■ Dataset extract ■
----------------
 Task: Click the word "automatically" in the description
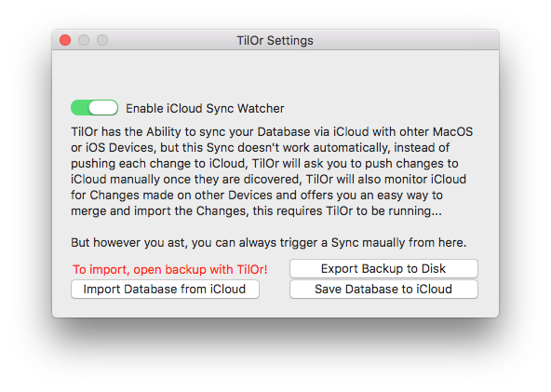tap(352, 148)
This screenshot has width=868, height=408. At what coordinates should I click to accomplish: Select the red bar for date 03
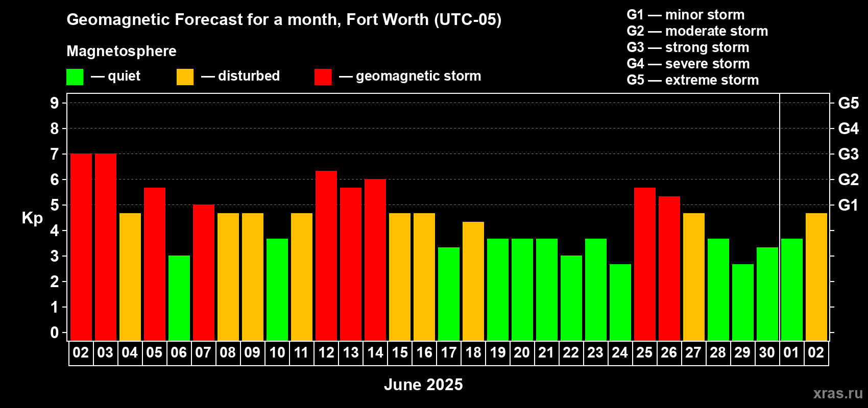click(106, 247)
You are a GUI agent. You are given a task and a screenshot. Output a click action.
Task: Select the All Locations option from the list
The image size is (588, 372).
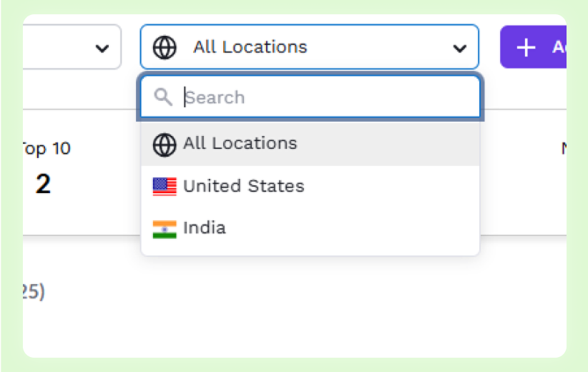coord(310,144)
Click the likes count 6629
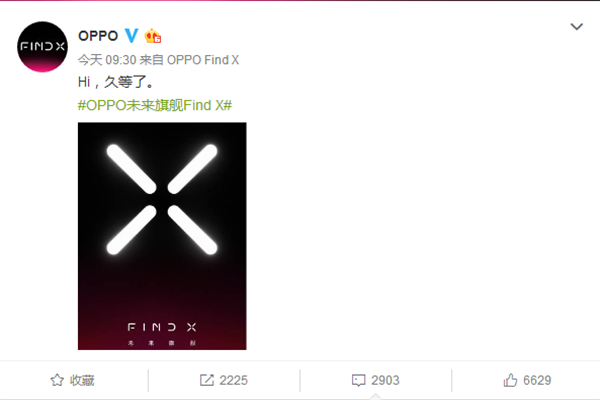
----------------
■ Task details ■
Repeat each line word for word, from the one with "Task: Select the" down to the last line of the data, and keep the pictures out of it.

■ Response to this task ■
Task: Select the All Locations option from the list
The image size is (588, 372).
coord(310,144)
Click the likes count 6629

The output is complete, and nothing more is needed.